This is a demo of my own GPU particle system technique written in C++ and OpenGL 3.0. It also has a simple procedural music inside.
There is a prebuilt 4k intro binary in the bin folder that you can run right away. Before you do so, see Controls section below.
In order to build the code, open the repository root as a CMake project using Visual Studio 2019. Visual Studio 2017 will probably work too. There are no dependencies required to make a normal build of the project. To build a 4 KB version you have to download Crinkler and put its executable into the bin/
folder.
Since this demo is designed to fit in a 4 KB executable, the code is a bit hacky and can't follow some best practices for C++ and OpenGL. In particular, it contains a lot of platform-specific code, uses global variables, legacy OpenGL features, and unsafe C-style string functions to reduce the generated code size.
This demo supports control of various particle system parameters:
- Keys 1-9: number of particles
- Shift & Ctrl: time speed
- Left & Right arrows: change the time direction
- Up & Down arrows: when pressed speeds up (x5) the animation in forward or backward direction respectively
- P - pause or resume
- I - restart the particle system
- Esc - exit
Unlike most existing methods, my technique doesn't do any step by step simulation. Instead, particle trajectory, size, color and other parameters are defined as functions of time. The absolute time is also used to figure out which particles are alive and when they were born.
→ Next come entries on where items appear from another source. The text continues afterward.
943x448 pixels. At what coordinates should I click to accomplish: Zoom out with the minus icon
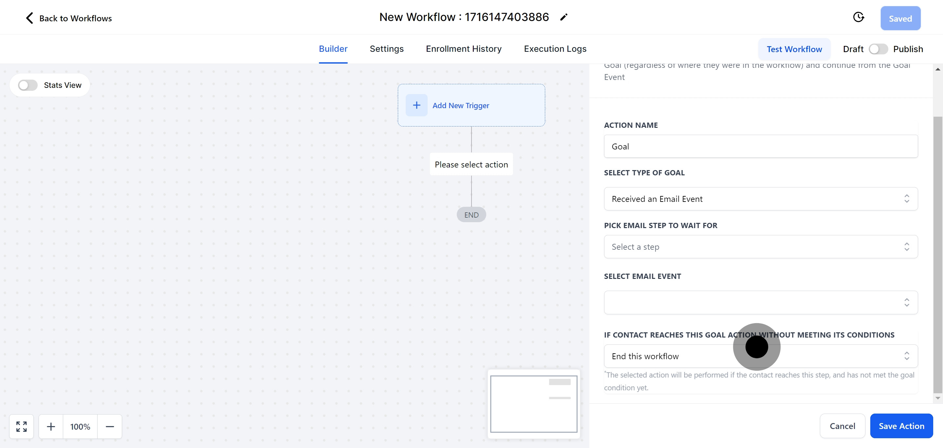click(x=110, y=426)
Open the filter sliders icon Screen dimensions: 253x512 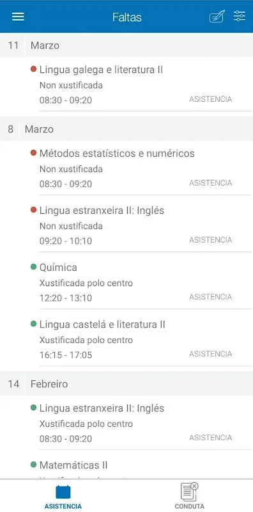[240, 16]
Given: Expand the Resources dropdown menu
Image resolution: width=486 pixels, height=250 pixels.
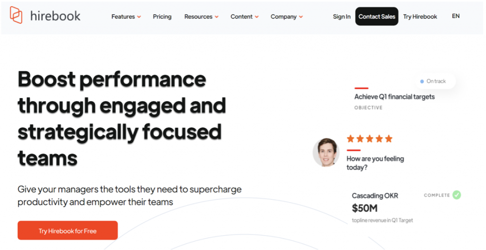Looking at the screenshot, I should (x=201, y=17).
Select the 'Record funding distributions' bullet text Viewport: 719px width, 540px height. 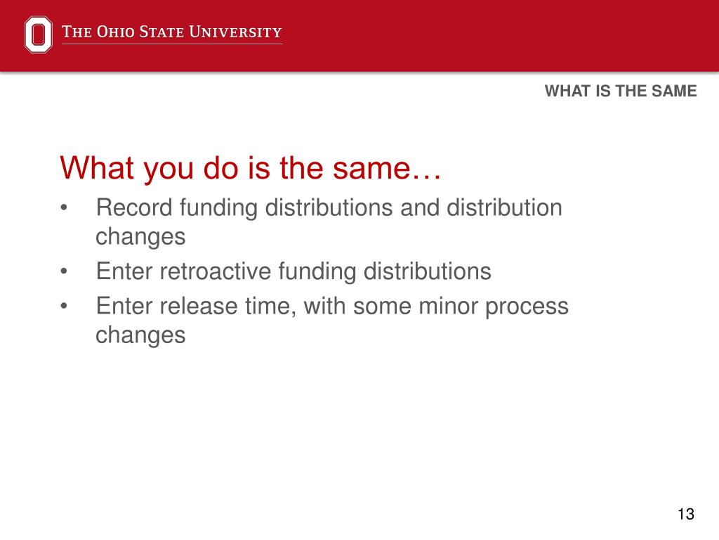(329, 221)
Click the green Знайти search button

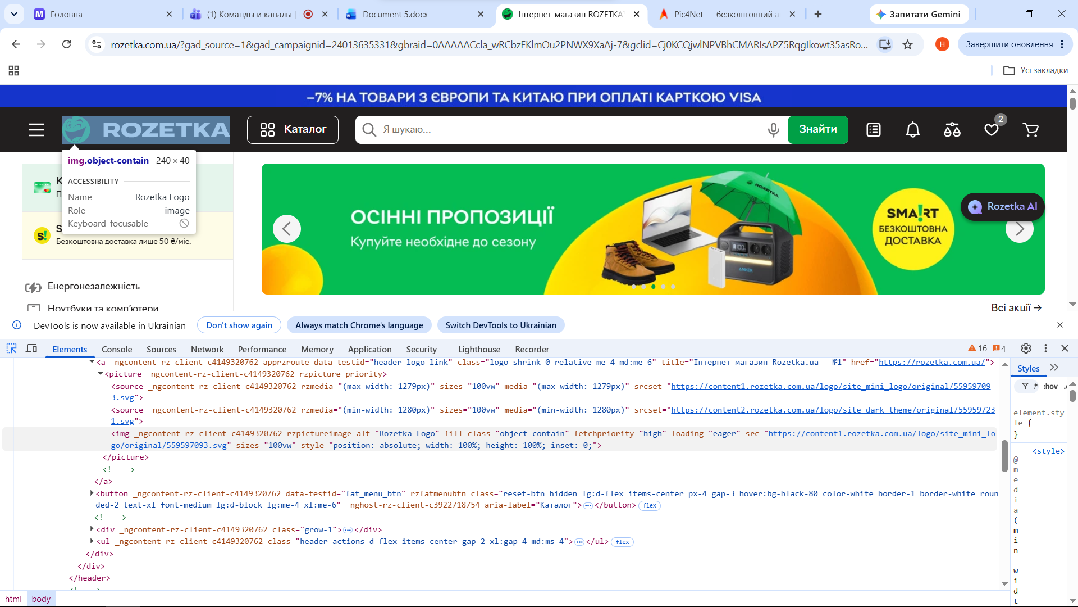(x=818, y=129)
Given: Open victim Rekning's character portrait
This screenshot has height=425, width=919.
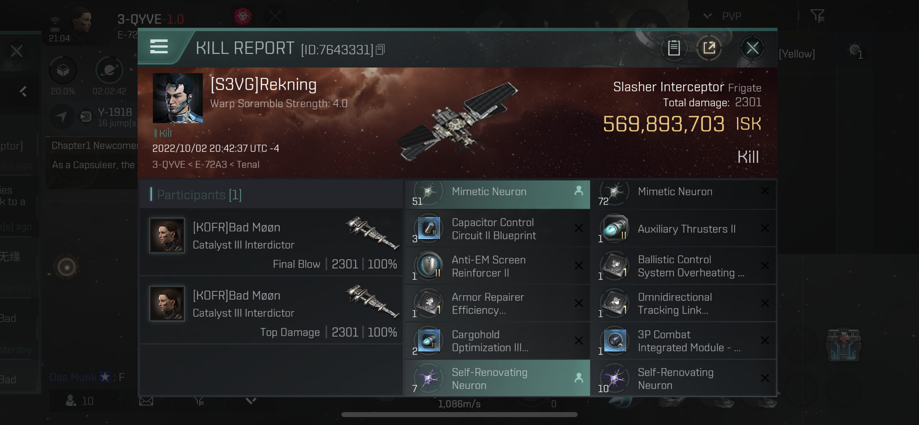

So this implementation allows for time travel or controlling its speed by changing the absolute time variable accordingly.
Most of the work is done in a vertex shader. Its template is hard-coded in shader.h
. Particle trajectory, color and other formulas are moved into demo.cpp
to allow creation of multiple different particle systems from a single shader template, although this capability isn't used by the demo now.
This method is the only way I know to simulate particles on the GPU that can be implemented in unextended OpenGL ES 2.0. For example, it works with Mali 400 GPU which has no support for vertex textures, PBO, transform feedback or compute shaders.